Pixel coordinate grounding data

..........

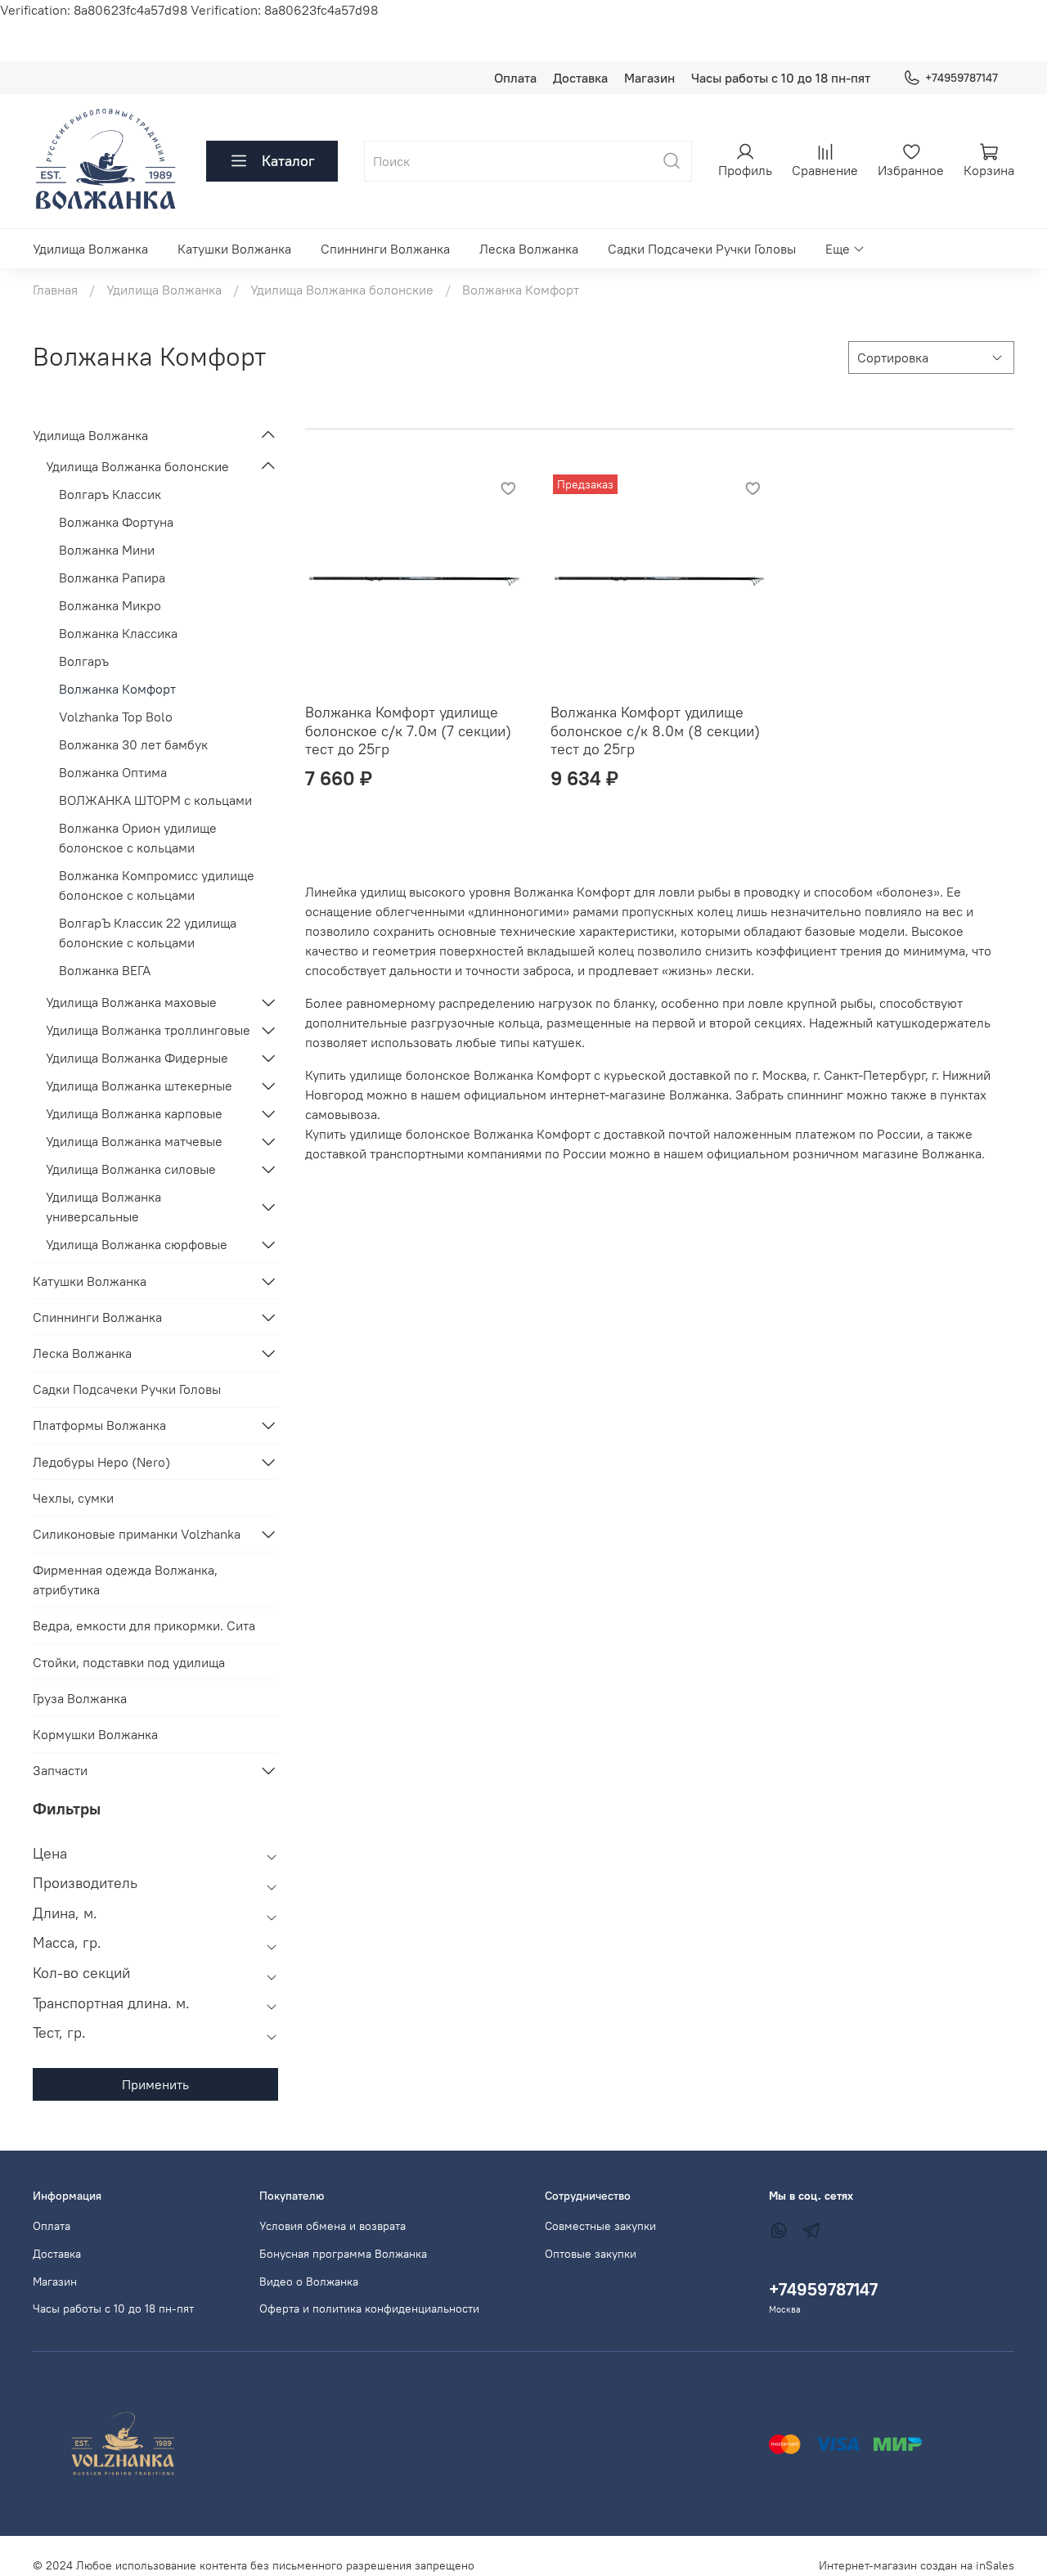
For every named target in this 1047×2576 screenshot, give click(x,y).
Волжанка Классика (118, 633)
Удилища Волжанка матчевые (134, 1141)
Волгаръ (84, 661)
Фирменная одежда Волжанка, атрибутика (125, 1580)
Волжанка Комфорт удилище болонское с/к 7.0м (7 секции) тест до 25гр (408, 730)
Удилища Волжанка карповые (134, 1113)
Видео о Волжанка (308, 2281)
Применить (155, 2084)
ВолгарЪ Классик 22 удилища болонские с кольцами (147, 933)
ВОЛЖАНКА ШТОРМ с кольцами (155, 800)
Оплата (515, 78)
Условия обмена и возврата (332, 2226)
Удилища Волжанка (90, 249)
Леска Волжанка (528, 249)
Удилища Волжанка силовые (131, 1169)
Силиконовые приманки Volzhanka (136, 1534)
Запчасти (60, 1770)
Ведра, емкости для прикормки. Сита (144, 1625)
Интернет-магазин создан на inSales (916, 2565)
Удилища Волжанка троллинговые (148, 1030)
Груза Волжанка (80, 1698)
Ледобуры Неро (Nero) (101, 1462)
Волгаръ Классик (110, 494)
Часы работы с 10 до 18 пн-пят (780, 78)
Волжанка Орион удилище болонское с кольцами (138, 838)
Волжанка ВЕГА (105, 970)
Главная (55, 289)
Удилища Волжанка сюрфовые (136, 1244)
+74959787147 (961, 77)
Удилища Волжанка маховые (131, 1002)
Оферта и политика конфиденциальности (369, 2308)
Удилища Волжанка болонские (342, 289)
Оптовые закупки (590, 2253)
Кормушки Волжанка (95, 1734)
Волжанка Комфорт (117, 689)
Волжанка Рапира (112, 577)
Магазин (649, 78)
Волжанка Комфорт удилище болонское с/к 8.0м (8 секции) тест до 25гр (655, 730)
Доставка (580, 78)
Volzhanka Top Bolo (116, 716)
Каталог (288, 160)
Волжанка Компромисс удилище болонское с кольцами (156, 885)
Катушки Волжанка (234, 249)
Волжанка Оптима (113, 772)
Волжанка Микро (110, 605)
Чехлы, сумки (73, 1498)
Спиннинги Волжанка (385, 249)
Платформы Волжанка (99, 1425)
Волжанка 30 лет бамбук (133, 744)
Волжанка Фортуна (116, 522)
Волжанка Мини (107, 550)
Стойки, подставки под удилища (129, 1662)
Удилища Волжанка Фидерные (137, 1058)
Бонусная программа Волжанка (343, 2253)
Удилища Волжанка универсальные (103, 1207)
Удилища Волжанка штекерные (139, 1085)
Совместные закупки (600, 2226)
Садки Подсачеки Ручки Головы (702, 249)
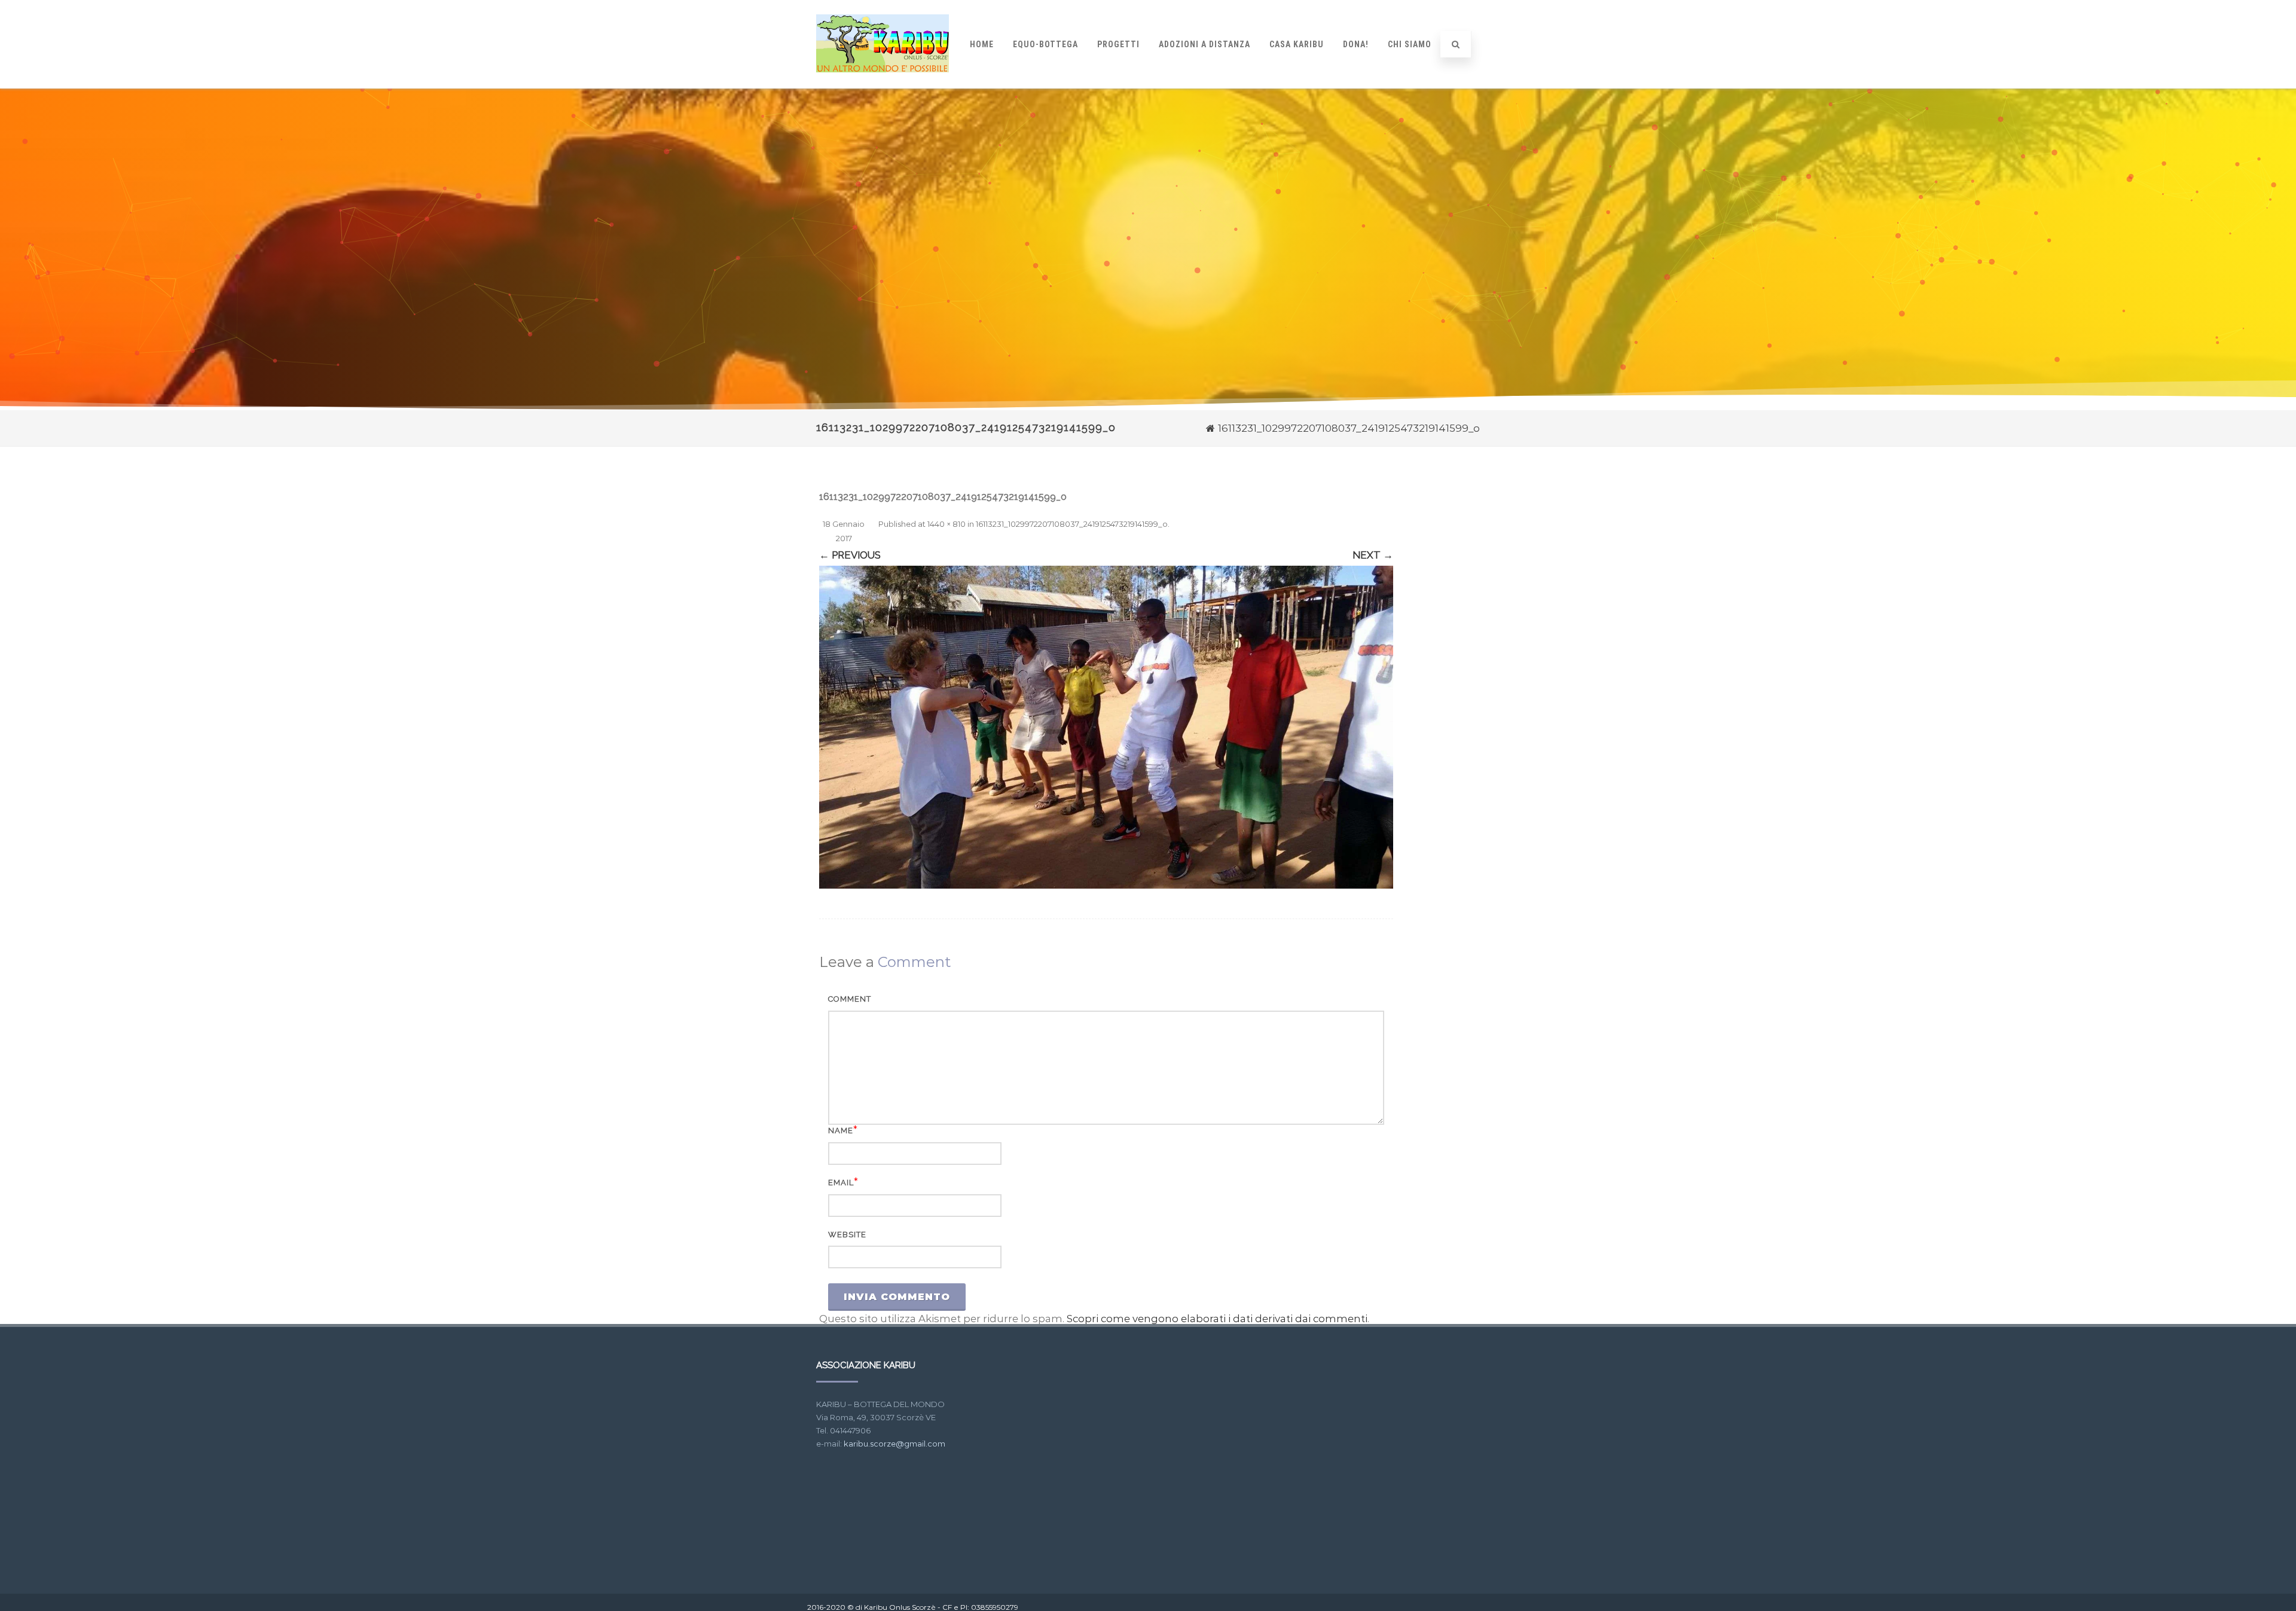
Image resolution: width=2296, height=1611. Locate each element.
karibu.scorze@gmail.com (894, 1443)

..........

### EXERCISE DIRECTIONS:
Word for word, copy out each record; do not include pictures.

### YOUR SOLUTION:
For every named target in this 1047×2576 screenshot, give click(x,y).
Волжанка Классика (118, 633)
Удилища Волжанка матчевые (134, 1141)
Волгаръ (84, 661)
Фирменная одежда Волжанка, атрибутика (125, 1580)
Волжанка Комфорт удилище болонское с/к 7.0м (7 секции) тест до 25гр (408, 730)
Удилища Волжанка карповые (134, 1113)
Видео о Волжанка (308, 2281)
Применить (155, 2084)
ВолгарЪ Классик 22 удилища болонские с кольцами (147, 933)
ВОЛЖАНКА ШТОРМ с кольцами (155, 800)
Оплата (515, 78)
Условия обмена и возврата (332, 2226)
Удилища Волжанка (90, 249)
Леска Волжанка (528, 249)
Удилища Волжанка силовые (131, 1169)
Силиконовые приманки Volzhanka (136, 1534)
Запчасти (60, 1770)
Ведра, емкости для прикормки. Сита (144, 1625)
Интернет-магазин создан на inSales (916, 2565)
Удилища Волжанка троллинговые (148, 1030)
Груза Волжанка (80, 1698)
Ледобуры Неро (Nero) (101, 1462)
Волгаръ Классик (110, 494)
Часы работы с 10 до 18 пн-пят (780, 78)
Волжанка Орион удилище болонское с кольцами (138, 838)
Волжанка ВЕГА (105, 970)
Главная (55, 289)
Удилища Волжанка сюрфовые (136, 1244)
+74959787147 (961, 77)
Удилища Волжанка маховые (131, 1002)
Оферта и политика конфиденциальности (369, 2308)
Удилища Волжанка болонские (342, 289)
Оптовые закупки (590, 2253)
Кормушки Волжанка (95, 1734)
Волжанка Комфорт (117, 689)
Волжанка Рапира (112, 577)
Магазин (649, 78)
Волжанка Комфорт удилище болонское с/к 8.0м (8 секции) тест до 25гр (655, 730)
Доставка (580, 78)
Volzhanka Top Bolo (116, 716)
Каталог (288, 160)
Волжанка Компромисс удилище болонское с кольцами (156, 885)
Катушки Волжанка (234, 249)
Волжанка Оптима (113, 772)
Волжанка Микро (110, 605)
Чехлы, сумки (73, 1498)
Спиннинги Волжанка (385, 249)
Платформы Волжанка (99, 1425)
Волжанка 30 лет бамбук (133, 744)
Волжанка Фортуна (116, 522)
Волжанка Мини (107, 550)
Стойки, подставки под удилища (129, 1662)
Удилища Волжанка Фидерные (137, 1058)
Бонусная программа Волжанка (343, 2253)
Удилища Волжанка универсальные (103, 1207)
Удилища Волжанка штекерные (139, 1085)
Совместные закупки (600, 2226)
Садки Подсачеки Ручки Головы (702, 249)
Image resolution: width=2296, height=1611. Locate each element.
karibu.scorze@gmail.com (894, 1443)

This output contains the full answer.